(Dataset entries)
-*-*-

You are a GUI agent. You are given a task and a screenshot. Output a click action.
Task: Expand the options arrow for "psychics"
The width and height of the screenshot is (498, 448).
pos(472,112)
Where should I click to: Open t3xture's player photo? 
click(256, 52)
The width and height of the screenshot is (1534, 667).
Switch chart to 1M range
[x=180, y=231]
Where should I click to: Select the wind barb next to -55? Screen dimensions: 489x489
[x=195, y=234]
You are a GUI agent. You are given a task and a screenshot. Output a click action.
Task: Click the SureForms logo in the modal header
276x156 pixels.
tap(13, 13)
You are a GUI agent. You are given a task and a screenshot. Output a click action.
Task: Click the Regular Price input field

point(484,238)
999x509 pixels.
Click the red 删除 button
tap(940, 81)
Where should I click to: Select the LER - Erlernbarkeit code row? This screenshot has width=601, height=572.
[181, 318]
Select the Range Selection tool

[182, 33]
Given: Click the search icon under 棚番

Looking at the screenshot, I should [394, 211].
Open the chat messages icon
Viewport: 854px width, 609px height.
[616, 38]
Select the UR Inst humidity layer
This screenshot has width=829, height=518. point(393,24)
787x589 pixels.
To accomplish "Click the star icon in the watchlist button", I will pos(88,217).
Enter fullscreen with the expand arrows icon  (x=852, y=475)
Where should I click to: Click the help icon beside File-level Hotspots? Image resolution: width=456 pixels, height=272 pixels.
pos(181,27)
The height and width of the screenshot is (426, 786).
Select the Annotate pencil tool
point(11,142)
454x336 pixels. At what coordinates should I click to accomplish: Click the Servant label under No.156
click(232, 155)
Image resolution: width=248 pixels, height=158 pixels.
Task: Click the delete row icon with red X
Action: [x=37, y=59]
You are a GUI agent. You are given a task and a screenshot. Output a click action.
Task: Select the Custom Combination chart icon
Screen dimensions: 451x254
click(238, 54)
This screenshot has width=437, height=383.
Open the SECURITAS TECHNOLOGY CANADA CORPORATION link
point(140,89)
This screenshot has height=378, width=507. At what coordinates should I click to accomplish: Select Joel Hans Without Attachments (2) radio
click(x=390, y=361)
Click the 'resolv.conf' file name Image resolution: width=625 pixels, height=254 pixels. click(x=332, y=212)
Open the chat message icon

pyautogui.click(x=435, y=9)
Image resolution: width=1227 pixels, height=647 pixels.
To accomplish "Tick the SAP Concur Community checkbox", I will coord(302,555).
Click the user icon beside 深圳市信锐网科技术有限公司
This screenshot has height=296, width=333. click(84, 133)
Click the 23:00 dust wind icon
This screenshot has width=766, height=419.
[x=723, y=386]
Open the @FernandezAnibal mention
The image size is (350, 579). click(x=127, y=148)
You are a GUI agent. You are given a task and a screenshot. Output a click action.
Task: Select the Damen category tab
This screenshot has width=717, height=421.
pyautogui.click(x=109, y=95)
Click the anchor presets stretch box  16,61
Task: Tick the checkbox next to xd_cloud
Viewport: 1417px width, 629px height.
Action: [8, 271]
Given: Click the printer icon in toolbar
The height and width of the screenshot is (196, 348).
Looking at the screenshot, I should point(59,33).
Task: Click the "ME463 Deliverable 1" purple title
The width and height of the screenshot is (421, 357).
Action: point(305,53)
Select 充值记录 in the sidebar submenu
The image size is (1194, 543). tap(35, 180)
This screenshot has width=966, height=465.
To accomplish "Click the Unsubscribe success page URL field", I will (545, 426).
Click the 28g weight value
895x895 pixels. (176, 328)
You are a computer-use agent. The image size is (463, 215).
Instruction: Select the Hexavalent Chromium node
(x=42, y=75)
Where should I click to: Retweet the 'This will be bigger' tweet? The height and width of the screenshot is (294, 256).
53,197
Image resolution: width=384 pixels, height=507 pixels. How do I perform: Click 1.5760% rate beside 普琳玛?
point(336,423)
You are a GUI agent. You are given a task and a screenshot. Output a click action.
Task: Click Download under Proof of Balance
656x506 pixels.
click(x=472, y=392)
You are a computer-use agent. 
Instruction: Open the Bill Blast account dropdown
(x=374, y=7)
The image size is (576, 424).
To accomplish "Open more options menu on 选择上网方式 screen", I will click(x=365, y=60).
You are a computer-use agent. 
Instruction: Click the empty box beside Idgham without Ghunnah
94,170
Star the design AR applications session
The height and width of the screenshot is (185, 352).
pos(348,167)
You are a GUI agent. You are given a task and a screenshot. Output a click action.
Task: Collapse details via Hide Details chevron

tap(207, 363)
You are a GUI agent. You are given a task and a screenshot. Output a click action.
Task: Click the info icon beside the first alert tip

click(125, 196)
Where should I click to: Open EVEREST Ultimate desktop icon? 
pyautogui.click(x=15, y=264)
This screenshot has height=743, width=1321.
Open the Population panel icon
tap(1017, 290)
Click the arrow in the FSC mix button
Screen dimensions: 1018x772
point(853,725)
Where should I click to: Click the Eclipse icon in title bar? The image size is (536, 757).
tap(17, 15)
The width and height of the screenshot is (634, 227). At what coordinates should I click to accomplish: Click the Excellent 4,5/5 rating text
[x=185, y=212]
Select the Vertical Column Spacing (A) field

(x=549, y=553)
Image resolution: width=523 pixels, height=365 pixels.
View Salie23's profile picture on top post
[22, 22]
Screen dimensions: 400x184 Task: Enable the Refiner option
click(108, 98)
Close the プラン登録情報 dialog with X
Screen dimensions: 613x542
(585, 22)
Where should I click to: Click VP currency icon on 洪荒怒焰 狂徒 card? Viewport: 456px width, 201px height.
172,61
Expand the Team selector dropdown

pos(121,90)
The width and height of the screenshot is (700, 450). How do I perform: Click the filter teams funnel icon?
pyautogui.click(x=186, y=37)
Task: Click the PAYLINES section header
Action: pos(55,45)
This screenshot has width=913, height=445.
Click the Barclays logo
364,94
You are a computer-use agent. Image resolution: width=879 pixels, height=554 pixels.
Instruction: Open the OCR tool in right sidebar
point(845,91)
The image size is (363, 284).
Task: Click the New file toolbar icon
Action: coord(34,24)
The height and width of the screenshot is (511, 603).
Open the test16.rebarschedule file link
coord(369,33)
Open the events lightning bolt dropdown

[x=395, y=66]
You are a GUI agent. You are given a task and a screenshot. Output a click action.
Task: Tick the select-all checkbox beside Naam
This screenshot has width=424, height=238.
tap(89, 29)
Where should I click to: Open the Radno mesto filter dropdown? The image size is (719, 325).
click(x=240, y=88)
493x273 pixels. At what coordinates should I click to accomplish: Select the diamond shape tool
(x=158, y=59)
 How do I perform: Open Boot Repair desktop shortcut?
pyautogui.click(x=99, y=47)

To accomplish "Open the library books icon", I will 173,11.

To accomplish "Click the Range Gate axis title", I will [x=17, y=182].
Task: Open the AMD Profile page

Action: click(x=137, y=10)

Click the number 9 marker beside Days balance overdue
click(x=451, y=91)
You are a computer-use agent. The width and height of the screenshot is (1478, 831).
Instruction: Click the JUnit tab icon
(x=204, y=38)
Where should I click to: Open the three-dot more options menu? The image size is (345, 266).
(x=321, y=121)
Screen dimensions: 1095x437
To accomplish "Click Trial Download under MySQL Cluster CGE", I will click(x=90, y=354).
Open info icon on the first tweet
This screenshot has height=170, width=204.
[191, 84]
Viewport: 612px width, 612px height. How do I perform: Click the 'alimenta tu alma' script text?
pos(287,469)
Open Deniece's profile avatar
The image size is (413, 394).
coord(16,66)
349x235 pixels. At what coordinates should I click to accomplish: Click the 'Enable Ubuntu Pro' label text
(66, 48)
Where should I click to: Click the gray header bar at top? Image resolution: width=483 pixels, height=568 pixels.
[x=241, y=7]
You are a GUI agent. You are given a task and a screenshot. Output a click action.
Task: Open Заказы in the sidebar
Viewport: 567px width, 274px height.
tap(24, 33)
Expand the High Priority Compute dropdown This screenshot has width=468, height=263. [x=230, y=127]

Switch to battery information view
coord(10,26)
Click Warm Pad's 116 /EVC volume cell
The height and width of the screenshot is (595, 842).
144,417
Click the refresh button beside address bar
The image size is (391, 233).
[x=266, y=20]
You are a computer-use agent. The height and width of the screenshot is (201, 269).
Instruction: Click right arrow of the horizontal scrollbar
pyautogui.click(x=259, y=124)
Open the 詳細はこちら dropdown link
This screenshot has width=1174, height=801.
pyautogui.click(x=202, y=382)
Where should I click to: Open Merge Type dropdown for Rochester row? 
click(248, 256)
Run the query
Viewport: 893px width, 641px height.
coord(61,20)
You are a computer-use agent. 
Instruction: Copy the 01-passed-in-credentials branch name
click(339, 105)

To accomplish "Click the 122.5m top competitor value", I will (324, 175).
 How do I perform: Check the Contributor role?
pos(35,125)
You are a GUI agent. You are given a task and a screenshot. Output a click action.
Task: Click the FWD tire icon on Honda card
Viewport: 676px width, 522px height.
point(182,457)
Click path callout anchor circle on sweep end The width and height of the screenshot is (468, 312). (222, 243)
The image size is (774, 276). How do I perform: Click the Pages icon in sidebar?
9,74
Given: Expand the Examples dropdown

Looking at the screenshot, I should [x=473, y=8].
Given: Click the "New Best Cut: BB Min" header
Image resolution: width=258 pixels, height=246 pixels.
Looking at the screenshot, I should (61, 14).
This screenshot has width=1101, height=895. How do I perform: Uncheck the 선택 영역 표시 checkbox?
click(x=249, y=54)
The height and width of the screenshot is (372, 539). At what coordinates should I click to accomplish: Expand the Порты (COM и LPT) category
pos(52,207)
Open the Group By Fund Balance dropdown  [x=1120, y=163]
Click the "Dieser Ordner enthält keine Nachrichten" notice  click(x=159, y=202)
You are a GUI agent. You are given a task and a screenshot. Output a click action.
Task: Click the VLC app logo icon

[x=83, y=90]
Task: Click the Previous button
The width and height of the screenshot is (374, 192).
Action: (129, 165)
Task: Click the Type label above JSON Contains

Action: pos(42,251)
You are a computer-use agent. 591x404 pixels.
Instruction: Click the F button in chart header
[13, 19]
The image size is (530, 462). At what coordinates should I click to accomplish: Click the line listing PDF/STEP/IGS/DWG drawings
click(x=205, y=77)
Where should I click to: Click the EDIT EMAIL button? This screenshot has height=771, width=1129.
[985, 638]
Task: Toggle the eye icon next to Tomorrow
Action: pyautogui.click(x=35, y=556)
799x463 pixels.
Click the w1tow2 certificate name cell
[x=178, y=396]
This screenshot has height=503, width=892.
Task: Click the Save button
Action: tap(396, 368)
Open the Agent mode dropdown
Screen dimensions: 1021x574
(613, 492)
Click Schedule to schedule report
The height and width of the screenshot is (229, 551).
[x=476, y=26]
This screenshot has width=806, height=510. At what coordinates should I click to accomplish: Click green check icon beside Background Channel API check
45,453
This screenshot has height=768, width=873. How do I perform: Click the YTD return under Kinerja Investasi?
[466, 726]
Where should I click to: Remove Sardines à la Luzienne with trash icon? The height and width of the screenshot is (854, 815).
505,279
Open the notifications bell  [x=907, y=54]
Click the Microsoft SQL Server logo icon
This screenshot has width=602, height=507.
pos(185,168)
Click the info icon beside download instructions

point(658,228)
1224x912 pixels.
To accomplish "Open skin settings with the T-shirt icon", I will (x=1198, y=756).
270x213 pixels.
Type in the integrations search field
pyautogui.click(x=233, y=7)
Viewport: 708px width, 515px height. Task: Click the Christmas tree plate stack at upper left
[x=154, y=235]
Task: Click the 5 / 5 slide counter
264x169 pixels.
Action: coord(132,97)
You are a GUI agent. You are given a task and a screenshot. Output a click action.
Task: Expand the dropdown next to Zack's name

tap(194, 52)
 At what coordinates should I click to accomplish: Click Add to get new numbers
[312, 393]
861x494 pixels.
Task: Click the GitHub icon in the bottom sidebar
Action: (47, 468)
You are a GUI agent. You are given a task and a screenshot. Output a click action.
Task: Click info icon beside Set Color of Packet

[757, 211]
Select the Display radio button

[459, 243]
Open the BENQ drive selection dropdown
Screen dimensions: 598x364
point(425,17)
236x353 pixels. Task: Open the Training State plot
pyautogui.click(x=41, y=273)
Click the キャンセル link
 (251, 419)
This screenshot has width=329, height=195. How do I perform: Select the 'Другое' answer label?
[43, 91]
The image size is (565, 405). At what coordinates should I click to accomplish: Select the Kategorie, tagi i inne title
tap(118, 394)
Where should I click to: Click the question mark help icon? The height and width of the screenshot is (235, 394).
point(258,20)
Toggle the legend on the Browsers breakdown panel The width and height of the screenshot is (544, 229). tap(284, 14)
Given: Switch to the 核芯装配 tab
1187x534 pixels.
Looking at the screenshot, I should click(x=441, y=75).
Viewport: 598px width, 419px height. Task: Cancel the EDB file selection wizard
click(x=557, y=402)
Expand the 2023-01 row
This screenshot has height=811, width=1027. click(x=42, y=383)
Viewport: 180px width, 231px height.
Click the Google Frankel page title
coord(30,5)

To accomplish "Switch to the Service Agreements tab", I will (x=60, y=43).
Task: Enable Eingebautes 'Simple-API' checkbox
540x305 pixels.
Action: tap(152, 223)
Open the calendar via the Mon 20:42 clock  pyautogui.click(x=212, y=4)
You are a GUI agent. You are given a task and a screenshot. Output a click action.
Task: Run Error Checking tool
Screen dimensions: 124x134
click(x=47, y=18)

-*-*-

# [Exercise objective]
Set down, exactly as they appear above, all lines from the one that has "The image size is (391, 233)." down to the one that has "Click path callout", including those two and no others.

# [Response below]
The image size is (391, 233).
[x=266, y=20]
You are a computer-use agent. The height and width of the screenshot is (201, 269).
Instruction: Click right arrow of the horizontal scrollbar
pyautogui.click(x=259, y=124)
Open the 詳細はこちら dropdown link
This screenshot has width=1174, height=801.
pyautogui.click(x=202, y=382)
Where should I click to: Open Merge Type dropdown for Rochester row? 
click(248, 256)
Run the query
Viewport: 893px width, 641px height.
coord(61,20)
You are a computer-use agent. 
Instruction: Copy the 01-passed-in-credentials branch name
click(339, 105)

To accomplish "Click the 122.5m top competitor value", I will (324, 175).
 How do I perform: Check the Contributor role?
pos(35,125)
You are a GUI agent. You are given a task and a screenshot. Output a click action.
Task: Click the FWD tire icon on Honda card
Viewport: 676px width, 522px height.
point(182,457)
Click path callout anchor circle on sweep end The width and height of the screenshot is (468, 312). (222, 243)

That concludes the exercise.